## Your goal
Starting at the first line of the records below, reproduce every line up to and including the line with "Breast Cancer Awareness (36, 1937)", but leave out all pictures.
Content starts
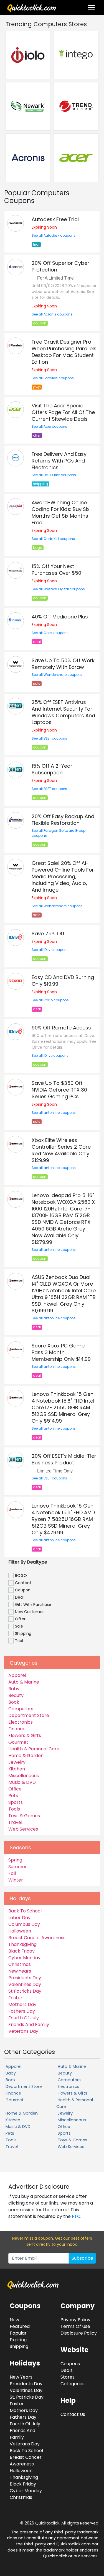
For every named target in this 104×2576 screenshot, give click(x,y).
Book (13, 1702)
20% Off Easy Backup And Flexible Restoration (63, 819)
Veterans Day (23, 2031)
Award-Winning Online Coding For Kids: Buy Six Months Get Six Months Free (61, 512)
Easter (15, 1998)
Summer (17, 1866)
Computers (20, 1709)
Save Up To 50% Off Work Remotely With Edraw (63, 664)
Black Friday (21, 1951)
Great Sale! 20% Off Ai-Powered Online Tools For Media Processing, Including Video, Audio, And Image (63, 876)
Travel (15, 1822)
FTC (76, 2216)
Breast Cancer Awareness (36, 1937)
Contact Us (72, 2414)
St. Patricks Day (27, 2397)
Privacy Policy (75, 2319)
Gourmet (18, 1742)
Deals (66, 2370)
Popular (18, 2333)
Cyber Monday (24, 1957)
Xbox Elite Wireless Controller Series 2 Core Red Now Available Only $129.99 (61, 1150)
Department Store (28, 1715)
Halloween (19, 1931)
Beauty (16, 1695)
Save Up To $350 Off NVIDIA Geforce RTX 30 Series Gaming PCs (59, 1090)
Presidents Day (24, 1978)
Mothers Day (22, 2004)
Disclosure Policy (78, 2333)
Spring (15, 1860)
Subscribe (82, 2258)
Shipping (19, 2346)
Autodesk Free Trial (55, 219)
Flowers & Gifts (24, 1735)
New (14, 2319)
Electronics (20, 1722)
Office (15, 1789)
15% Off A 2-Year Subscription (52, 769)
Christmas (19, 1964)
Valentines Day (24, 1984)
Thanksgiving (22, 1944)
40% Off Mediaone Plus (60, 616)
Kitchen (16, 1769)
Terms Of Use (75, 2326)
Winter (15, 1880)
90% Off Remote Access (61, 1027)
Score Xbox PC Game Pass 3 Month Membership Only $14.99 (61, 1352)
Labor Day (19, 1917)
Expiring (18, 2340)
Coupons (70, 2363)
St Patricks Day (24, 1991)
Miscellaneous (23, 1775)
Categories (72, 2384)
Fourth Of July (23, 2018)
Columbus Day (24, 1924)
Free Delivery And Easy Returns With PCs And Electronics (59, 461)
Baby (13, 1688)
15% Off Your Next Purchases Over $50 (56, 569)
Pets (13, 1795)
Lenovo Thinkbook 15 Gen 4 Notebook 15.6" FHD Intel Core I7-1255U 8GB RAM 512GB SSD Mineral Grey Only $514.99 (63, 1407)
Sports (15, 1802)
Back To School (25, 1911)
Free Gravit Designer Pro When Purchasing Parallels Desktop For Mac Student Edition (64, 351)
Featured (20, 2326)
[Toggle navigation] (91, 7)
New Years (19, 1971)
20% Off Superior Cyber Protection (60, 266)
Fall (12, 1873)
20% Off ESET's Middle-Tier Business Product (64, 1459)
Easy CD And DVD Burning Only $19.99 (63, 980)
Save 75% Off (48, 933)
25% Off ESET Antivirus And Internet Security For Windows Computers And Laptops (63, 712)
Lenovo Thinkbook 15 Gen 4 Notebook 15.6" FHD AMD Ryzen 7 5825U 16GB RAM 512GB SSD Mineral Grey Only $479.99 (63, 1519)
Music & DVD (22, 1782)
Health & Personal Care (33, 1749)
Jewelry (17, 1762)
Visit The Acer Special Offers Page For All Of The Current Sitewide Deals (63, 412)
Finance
Content ends
## Result
For every named target in this 104×2576 screenshot, give click(x,y).
Book (13, 1702)
20% Off Easy Backup And Flexible Restoration (63, 819)
Veterans Day (23, 2031)
Award-Winning Online Coding For Kids: Buy Six Months Get Six Months Free (61, 512)
Easter (15, 1998)
Summer (17, 1866)
Computers (20, 1709)
Save Up To 50% Off Work Remotely With Edraw (63, 664)
Black Friday (21, 1951)
Great Sale! 20% Off Ai-Powered Online Tools For Media Processing, Including Video, Audio, And Image (63, 876)
Travel (15, 1822)
FTC (76, 2216)
Breast Cancer Awareness (36, 1937)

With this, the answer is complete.